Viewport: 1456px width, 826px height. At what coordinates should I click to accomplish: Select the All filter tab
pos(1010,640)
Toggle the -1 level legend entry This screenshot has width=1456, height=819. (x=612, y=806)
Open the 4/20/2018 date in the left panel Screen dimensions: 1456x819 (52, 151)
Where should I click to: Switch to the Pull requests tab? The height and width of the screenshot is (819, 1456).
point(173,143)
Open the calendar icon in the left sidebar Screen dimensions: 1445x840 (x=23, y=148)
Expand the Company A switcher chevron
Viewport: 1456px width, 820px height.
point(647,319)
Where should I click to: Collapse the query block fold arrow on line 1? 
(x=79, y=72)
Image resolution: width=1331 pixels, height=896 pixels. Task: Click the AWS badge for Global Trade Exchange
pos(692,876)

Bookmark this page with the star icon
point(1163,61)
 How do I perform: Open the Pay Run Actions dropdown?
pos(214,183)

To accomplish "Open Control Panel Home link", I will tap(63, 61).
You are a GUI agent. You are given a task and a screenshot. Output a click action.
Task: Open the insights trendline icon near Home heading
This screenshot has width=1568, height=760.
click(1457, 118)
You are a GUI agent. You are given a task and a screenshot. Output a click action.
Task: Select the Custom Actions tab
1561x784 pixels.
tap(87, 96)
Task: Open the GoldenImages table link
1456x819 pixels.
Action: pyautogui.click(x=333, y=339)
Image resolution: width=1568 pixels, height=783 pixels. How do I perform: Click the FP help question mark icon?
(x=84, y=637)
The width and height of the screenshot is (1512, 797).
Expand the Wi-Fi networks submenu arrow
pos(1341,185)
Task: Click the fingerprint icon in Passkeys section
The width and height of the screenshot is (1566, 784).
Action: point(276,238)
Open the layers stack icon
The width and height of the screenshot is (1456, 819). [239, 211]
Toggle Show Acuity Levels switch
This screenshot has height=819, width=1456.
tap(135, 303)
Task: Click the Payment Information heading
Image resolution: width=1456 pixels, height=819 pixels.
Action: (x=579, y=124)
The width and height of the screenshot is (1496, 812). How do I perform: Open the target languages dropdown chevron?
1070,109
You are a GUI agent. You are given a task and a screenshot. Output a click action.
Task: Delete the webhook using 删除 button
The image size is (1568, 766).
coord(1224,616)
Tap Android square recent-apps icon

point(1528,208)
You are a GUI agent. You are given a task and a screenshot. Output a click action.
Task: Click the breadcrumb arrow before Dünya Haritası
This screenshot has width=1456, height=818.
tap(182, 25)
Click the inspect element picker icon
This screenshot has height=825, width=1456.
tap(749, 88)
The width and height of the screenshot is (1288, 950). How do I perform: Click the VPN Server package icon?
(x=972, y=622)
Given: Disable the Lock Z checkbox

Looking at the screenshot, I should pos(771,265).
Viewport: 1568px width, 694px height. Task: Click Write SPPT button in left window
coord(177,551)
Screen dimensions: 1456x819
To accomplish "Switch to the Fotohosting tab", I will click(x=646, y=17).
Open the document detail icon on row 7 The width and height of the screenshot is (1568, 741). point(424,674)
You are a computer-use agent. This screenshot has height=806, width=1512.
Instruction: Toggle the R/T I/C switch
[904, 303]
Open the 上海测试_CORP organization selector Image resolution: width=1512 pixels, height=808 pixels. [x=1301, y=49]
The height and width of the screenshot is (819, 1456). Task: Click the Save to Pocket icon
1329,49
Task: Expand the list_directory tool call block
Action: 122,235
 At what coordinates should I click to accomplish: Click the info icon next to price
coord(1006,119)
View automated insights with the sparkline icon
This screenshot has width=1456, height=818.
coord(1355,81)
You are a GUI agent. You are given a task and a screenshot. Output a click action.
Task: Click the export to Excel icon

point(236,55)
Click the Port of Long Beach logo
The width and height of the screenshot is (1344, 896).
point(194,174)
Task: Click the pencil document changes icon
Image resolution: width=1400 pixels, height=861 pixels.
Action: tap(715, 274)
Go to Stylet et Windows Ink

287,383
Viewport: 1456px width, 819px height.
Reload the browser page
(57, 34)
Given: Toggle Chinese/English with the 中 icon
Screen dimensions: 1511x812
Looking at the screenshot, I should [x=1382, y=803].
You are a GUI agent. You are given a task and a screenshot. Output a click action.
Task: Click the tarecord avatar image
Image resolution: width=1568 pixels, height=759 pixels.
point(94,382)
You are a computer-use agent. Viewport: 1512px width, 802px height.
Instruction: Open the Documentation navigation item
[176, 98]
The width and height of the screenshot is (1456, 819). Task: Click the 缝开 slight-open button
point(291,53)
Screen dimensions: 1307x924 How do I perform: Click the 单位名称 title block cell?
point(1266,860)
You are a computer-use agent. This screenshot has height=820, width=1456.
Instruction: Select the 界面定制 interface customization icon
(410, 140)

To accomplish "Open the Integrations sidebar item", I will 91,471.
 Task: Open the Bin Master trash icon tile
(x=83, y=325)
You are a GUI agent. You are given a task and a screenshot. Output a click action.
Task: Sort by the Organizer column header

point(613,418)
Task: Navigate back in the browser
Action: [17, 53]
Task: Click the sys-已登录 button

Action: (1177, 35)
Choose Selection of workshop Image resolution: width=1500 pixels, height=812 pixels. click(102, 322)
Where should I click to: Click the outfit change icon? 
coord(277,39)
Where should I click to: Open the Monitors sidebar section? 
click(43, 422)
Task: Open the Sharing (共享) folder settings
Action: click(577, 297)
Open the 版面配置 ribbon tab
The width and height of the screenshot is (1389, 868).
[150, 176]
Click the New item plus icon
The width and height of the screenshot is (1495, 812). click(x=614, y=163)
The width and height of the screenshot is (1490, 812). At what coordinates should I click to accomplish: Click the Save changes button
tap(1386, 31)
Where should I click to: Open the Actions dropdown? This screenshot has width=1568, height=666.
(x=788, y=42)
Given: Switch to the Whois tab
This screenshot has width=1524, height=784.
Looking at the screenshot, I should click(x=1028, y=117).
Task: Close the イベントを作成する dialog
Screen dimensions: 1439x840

+ + + + +

Exercise brief: Find each line in the material above that carries the string "Home", and copy it.

Problem solution:
To accomplish "Open Control Panel Home link", I will tap(63, 61).
Task: Open the insights trendline icon near Home heading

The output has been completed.